Is Big Pharma Slow Rolling Lung Cancer Care?
The term slow roll is a poker term used to describe a rude manuever by a Poker Player at the showdown. This occurs when a poker player knows that they have the winning hand, but takes their sweet time revealing the hand in order to embarrass the other player. Generally this is only done accidentally by novices, or by a poker player that wants to antagonize their opponent.
So why would a Pharma company do this?
Actually, there are several examples of Big Pharma companies doing exactly this tactic. Instead of immediately revealing some amazing benefits of their drugs to treat cancer, pharma delayed their FDA indications by years, and in some cases a decade! But Why would they do this?
Avastin/Tarceva combo for Lung Cancer: After over a decade of marketing both Avastin and Tarceva seperately for Lung Cancer,Genentech parent Roche revealed arguably the best data ever in a Lung Cancer study of the combination of these two therapies.
The data was first revealed in 2014 at ASCO, and it wasn’t until this year that the EU gave the combination an indication for EGFRmut driven lung cancer. There still isn’t an approval in the US where the slow roll continues.
Iressa for EGFRmut driven Lung Cancer: in 2003 AstraZeneca brought Iressa to the US market for 2nd Line Lung Cancer. In 2005, the drug was restricted on the market when it didn’t show survival data vs placebo in a follow up study. Then, a decade later, Iressa was reintroduced to the US market for the treatment of EGFRmut driven Lung Cancer. The crazy thing about this slow roll, was that Harvard researchers published data in 2004 which demonstrated the amazing benenfit of Iressa in these EGFRmut patients. So why did the Pharma company keep this from US patients for a decade? Why the slow roll?
Alimta and Non Squamous Lung Cancer: This is an interesting slow roll. Eli Lilly brought Alimta to market in the US in 2004 as a treatment for 2nd Line Non Small Cell Lung Cancer. Then, in 2008, Alimta received approval for non-squamous Lung Cancer in combination with another chemo agent in the frontline setting. What is interesting, is Eli Lilly slow-rolled the non-squamous info. In the 2004 indication, Alimta was indicated in all types of 2nd Line Non Small Cell Lung Cancer Patients. It took them four years to determine that the drug didn’t work in squamous patients and worked great in non-squamous patients?
In fact, Dr. Gaynor from Lilly proudly stated at ASCO 2008 that “histology matters”. Why didn’t it matter in 2004 when Lilly first received approval for Alimta? Don’t Squamous Lung Cancer Patient Lives Matter?
Opdivo for 1st Line Non Small Cell Lung Cancer: This slow roll is still in progress. What’s interesting is that Opdivo was launched in 2015 in the 2nd Line of Non Small Cell Lung Cancer by Bristol Meyers Squibb for all patients regardless of biomarker status. Then BMS tried for a 1st Line indication and failed to show a survival benefit vs chemo doublet in another broad population. Now the BMS CEO claims that the true benefit of Opdivo may be in a subset of patients with a high PD-L1 biomarker reading.

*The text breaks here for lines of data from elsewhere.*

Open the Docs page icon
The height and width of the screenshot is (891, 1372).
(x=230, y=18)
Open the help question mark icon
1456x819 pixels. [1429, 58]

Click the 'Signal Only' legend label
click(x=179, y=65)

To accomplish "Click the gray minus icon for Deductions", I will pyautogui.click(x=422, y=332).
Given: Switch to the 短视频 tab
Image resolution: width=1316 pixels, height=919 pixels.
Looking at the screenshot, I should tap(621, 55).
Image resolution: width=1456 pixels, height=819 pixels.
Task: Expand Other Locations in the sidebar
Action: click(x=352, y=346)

BMS feels that, while its study was risky, it has taken the high road in their Opdivo NSCLC studies. As the BMS CEO Giovanni Caforio told Matt Herper of FORBES:
“Our strategy in lung cancer from the very beginning has been to answer a number of questions in order to really understand how to treat every patient with lung cancer regardless of histology or PD-1 expression or line of therapy…And the trial tells us that the role of monotherapy is likely to be limited to a very small subset of patients that express PD-L1 at very high levels, which is what we believe we know from a previous study that was reported not a long time ago.”
Interesting that the “high road” in Pharma circles is the “slow roll” in other circles. Or maybe I’m confusing slow-roll with sandbagging? Either way, we’re going to have to wait years for BMS to demonstrate what they believe they know “from a previous study that was reported not a long time ago” that the true benefit of Opdivo rests in a biomarker limited population.